Hackman, in a 30-year career, has thrown his craggy but vastly talented mug up there on screen over 50 times. Audiences today can't help but be underwhelmed by news of the latest "Gene Hackman film"--odds are it'll be a perfunctory vehicle in which Hackman's the best thing. With ticket prices what they are, and with so many fine Bruce Willis or Patrick Swayze or Macaulay Culkin films to choose from, is it any wonder that Hackman's last seven films' combined grosses total just over $30 million (not counting Postcards From the Edge, in which he had a cameo)--about one week's take for Home Alone?

Sure, the comparison's unfair--except to Hollywood studios, where it's as relevant as life itself. Hackman was the seventh choice to play Popeye Doyle in what would be his breakthrough film, 1971's The French Connection, but his talent and Everyman appeal proved the perfect combination in the gritty, reality-based cop thriller (the kind they used to make in the early '70s), and he won the Oscar. Hackman proceeded to take just about everything he could get in the years that followed--sometimes indiscriminate choices in what he later candidly admitted was an attempt to make as much money as possible.

By 1978, after15 more films, he realized that audiences were tiring. And when he saw silly Christopher Reeve in his silly cape on the set of Superman (Hackman was cast as the silly villain Lex Luthor), he realized he was tired too. Three years later, he was back--he's an actor, after all--and was soon seen in Superman II. He worked steadily--again--and in this phase of his career won fine notices for more character-oriented, supporting roles (the lecherous Secretary of Defense in No Way Out), while his Everyman appeal appeared undiminished in sleepers like Twice in a Lifetime and Hoosiers.

Hackman capped this era with a Best Actor Oscar nomination for his tough Southern cop in Mississippi Burning,which was hardly a blockbuster. But-shades of the '70s--he was soon grabbing at anything, occasionally winning good notices in critical fave/box-office duds like Woody Allen's Another Woman, but seemingly all too eager to play variations on his Popeye Doyle persona, in money-losing military "thrillers" like The Package.

How low can he go? The $5 million-grossing, dim-witted cop comedy Loose Cannons has got to be it. But with any luck, we'll one day be able to walk up to a marquee with Hackman's name on it and boldly plunk down our money once again.

--Lamar Petersen

Christopher Walken

The French aren't right about much (e.g., Jerry Lewis, Mickey Rourke), but they're right about Christopher Walken. They like him. And indeed, this living noir actor is almost unfailingly interesting. He exudes baroque eccentricity through a physicality that, were it not the location of his frightening nervous system, would be exotically beautiful.

"Chris," you want to ask, "whatever happened to the sweet kid Nicky who went off to Vietnam in The Deer Hunter?" But obviously, the post-Russian-roulette Nicky was closer to Walken's heart than the angelic pre-war boy.
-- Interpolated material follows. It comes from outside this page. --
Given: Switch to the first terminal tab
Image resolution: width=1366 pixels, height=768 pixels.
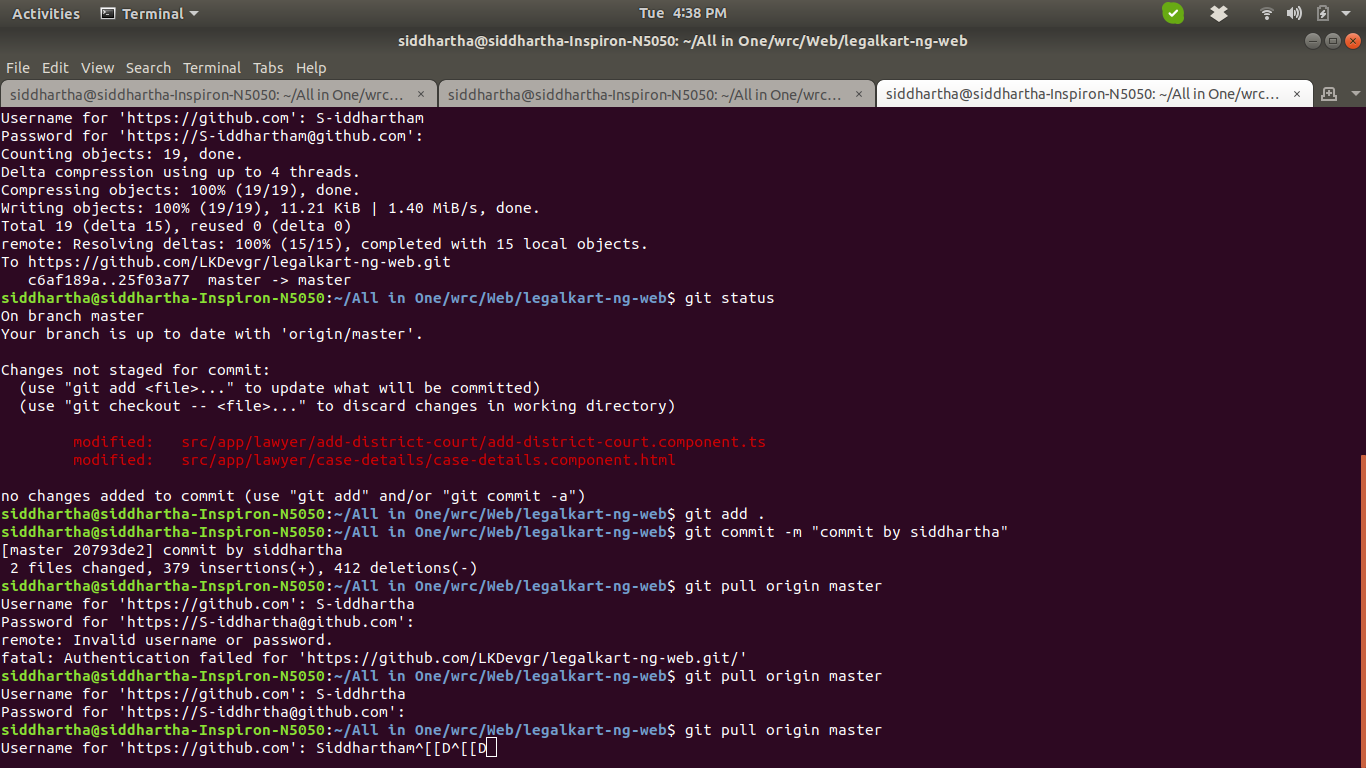Looking at the screenshot, I should (203, 94).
And so, gradually, through a series of plugged-in performances (The Dogs of War, Heaven's Gate, At Close Range, The King of New York), Walken has attained the status of an actor whose presence in a movie is a prime indicator that the movie will die at the box office, deservedly or not. Perhaps it is because any movie that can house Walken is by definition one that upsets an audience in a way that precludes megabucks.
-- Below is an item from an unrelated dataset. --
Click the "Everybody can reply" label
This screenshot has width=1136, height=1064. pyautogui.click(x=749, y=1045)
Once he was in a James Bond picture which made money, but that doesn't count. He was also in the $43 million-grossing Biloxi Blues, but you'd have to say that film pretty much survived him (and casting directors should know better than to put lion Walken in the same frame with pussycat Matthew Broderick ever again). It's not that Walken didn't earn his partial typecasting as a borderline psycho--he's got a set of tics that would laugh at L-Dopa--but it's a pity that screen audiences aren't as flexible as theater audiences, who've seen Walken (fundamentally a New York stage actor) do everything.

Take a look at Pennies From Heaven for Walken's show-stopping song and dance and you'll see the film world's only glance at an actor stage audiences discovered long before The Deer Hunter. Then, of course, you might take a look at 1989's Communion, in which Walken, perfectly cast, plays a guy who sees little blue men for real. (I could not help noting that the plot failed to exploit the possibility that these aliens had mistaken Walken for one of their own.) Not surprisingly, this picture wasn't box-office gold. But then, Hollywood just doesn't make movies that can accommodate Christopher Walken and also make money, though it would be a better, more interesting place if it did.

--R. M.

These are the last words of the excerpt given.